Having read almost everything of his I could get my hands on over the years, my estimation of him grew and grew until I had the opportunity to have him here to speak at one of our conferences and at the church. Then my estimation exploded exponentially. For here was no ivory tower egg-head, but a man of staggering gifts who was also (and perhaps more predominately) deeply in love with his Savior and His Savior’s Church. A man with a passion for local assemblies and their leadership, and profoundly committed to the cause of Christ in every area he can touch. He blessed not only me, but all those present in those days immeasurably. I will never forget that weekend.
How then, this volume – published in 1987 and dealing with such a critical subject escaped my notice until now I haven’t a clue. But I thank my dear friend and Pastor of Sovereign Grace Baptist Church in Hornell NY – Nathan Ruble – for bringing it to my attention.
Showing the Spirit is an absolute must read for anyone interested in doing the heavy lifting behind understanding the Bible’s teaching on this subject with depth and clarity. Agree with him or disagree, you will not be left thinking any crucial part of the text has been treated superficially or carelessly. This is high octane reading for such a slight tome.
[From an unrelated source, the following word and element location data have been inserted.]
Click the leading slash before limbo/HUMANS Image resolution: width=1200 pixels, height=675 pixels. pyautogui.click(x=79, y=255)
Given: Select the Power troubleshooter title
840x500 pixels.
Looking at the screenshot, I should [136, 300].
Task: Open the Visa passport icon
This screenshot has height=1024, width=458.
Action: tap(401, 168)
Roughly speaking, all of Evangelicalism is divided into two camps on the issue of spiritual gifts such as tongues, prophecy, a word of knowledge etc.: Cessationist (all of the sign or miracle or sensational gifts have ceased – hence cessation), and Non-Cessationists (any or all of the sign or miracle or sensational gifts may and still do operate today). Now there are clearly more variants in the second group – but for the purposes of this brief recommendation (not really an in-depth review) we need only note the two major branches. And given the recent Strange Fire Conference hosted by John MacArthur and his book bearing the same name – controversy over this topic has not just flared up again, it has blown up. Dr. MacArthur (another one of my heroes) is squarely and decidedly in the Cessationist camp. Dr. Carson squarely and decidedly is not. And this makes for interesting reading, reflection and discussion on both fronts. In fact, reading both MacArthur’s and Carson’s books back to back as I did is something recommend.
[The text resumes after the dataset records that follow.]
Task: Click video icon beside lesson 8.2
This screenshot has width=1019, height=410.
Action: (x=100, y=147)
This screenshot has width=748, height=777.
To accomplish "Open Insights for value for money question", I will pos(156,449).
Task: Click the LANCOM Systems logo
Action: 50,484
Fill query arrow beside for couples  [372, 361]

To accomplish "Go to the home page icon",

With his characteristic thoroughness in exegeting the text; his almost distracting (but invaluable) interaction with other scholarship on the key passages; his even-handedness in treating both sides fairly (regarding both their positives and negatives) and his courage in refusing to flinch from conclusions that would no doubt marginalize (if not demonize) him in the eyes of some very weighty peers – Dr. Carson won’t let the reader escape from the full on implications of his study any more than he seeks to dodge them himself. Like it or lump it, he argues (convincingly in my opinion) that there is no exegetical reason for saying the gifts have ceased in our day, and that there are many proofs to the contrary. At the same time, he refuses to let the Non-Cessationist camp run away with their views as though they need not submit to the very plain, apostolically authoritative rules and guidelines which are to govern the exercise of these gifts in the local Church. There is no place for mayhem and folderol. No loose canons. Nothing out of order. The bottom line is clear: no one gets to play at or with God’s Spirit given gifts. They are meant to serve the assembly in love, and anything less or other is out of bounds. Period.
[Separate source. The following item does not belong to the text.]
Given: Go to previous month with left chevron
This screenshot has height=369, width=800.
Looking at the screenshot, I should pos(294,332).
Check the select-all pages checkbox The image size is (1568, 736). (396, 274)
I found myself needing to re-examine my own understanding in several critical places and as a result modifying it too. That is seldom comfortable. But if we want to follow Christ, ever coming to a clearer understanding of what His Word teaches on any topic is imperative. And change brought about by better understanding God’s Word, is always growth, no matter how uncomfortable.
No, this book is NOT easy reading. You will have to work at it, and wrestle with the text in ways you maybe never have before. That’s great! But do do it. Don’t shrink back into preconceived notions regardless of which side of the debate you find yourself. Let God’s Word speak. And tremble.